More older teachers joining, staying and closing the gender gap, says Now Teach

85% of Now Teach’s teachers are over 30-years-old and 42% are male, compared to national averages of 15% and 28% respectively

Latest UK government and union figures showing a continued sharp decline in teacher applications, poor retention and stubborn gender disparity are in sharp contrast to buoyant late-career change data.

Now Teach is a UK charity inspiring talented people to retrain as teachers and supporting them to stay in the classroom long term. 85% of our 500 teachers are over 30-years-old compared to 15% nationally. They used to be virologists, lawyers, journalists and bankers.

Currently, Now Teach sees:

  • An 82% increase in these applications compared to the same point in March 2019. Nationwide, there was a 3% decline.
  • Higher retention rates than the national average. 93% of Now Teachers gaining Qualified Teacher Status are still teaching a year later versus 85% in England.
  • Just 6% saying they would leave teaching within five years – falling to 1% within two years. Recent NEU research shows nearly half of teachers plan to leave the profession by 2027 and a quarter by 2024.
  • More male teachers. 42% of this year’s Now Teach intake are male versus 28% nationally. 56% from Now Teach are male whereas 76% of teachers in England are women.


England has one of the youngest teaching workforces in the OECD. Data also shows that the UK’s most economically deprived schools have the youngest teachers, meaning those children are taught by those with the least life experience.

Matthew Booker, BBC producer turned History teacher at Three Rivers Academy, said: “Teaching was something I had always had in the back of my mind that I’d like to try. I loved the idea of being part of a community and helping young people bring out the best in themselves.

“The problem, however, was that it felt too much of a leap, both in terms of money and starting all over again. Things changed when I was fortunate enough to be offered voluntary redundancy. The money from that, combined with attending a Now Teach event, made me realise, that at 44, it was time to try. Now Teach were honest about the challenges I would face but made me feel confident I could do it. It’s a very tough job but I have no regrets.”

Katie Waldegrave, Now Teach co-founder and director, said: “Our data shows how people who’ve already had one successful career can help fix the recruitment crisis and address longstanding intractable challenges within the education space. I’m proud we’re also addressing gender disparity. Teacher recruitment is hard, but it’s vital for boys to have role models in their male teachers.
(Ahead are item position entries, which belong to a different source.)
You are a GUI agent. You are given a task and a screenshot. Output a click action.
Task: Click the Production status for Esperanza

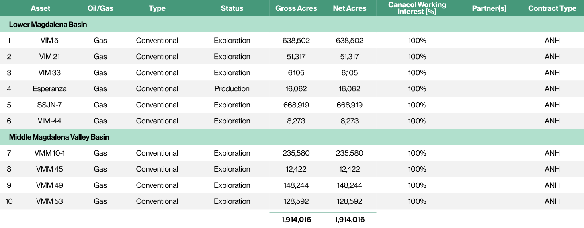(232, 89)
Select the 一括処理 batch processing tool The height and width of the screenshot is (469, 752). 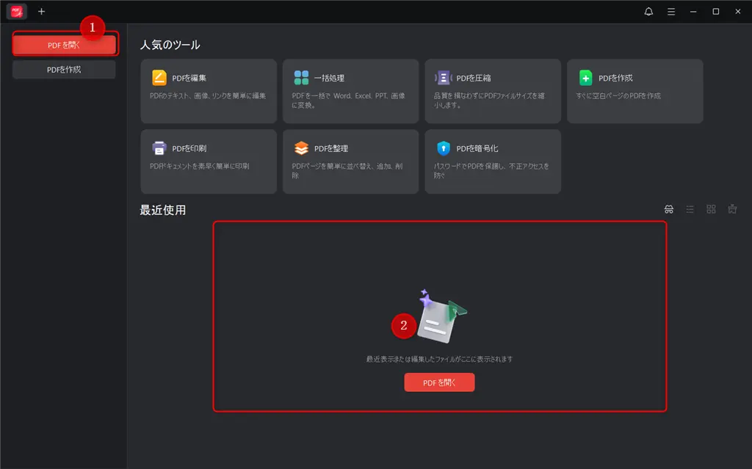pos(350,91)
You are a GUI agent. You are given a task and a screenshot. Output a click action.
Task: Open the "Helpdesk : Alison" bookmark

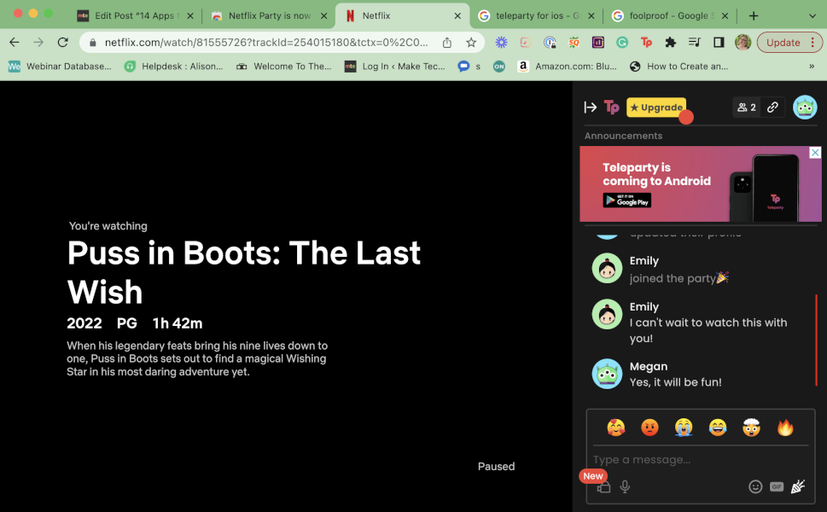point(173,66)
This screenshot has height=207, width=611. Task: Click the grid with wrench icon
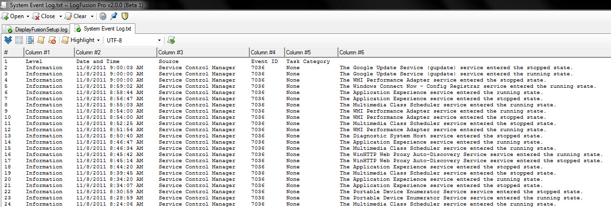tap(30, 40)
Amongst low attainting students it’s been shown to help improve attainment levels whilst embedding positive values.”

Kharuz Zaman, corporate lawyer turned maths teacher, Harris Boys’ Academy, said: “One of the reasons for Now Teach attracting more male teachers could be a healthy shift in attitudes among professionals working in eg the City, with more people being motivated by having a clear sense of purpose and a desire to make a contribution to society.

“We must not lose sight of the fact that statistics continue to show that there is a marked reduction in the proportion of women and ethnic minorities in leadership positions. We still have a long way to go before we can say that the world of education has fully embraced diversity and is truly meritocratic.”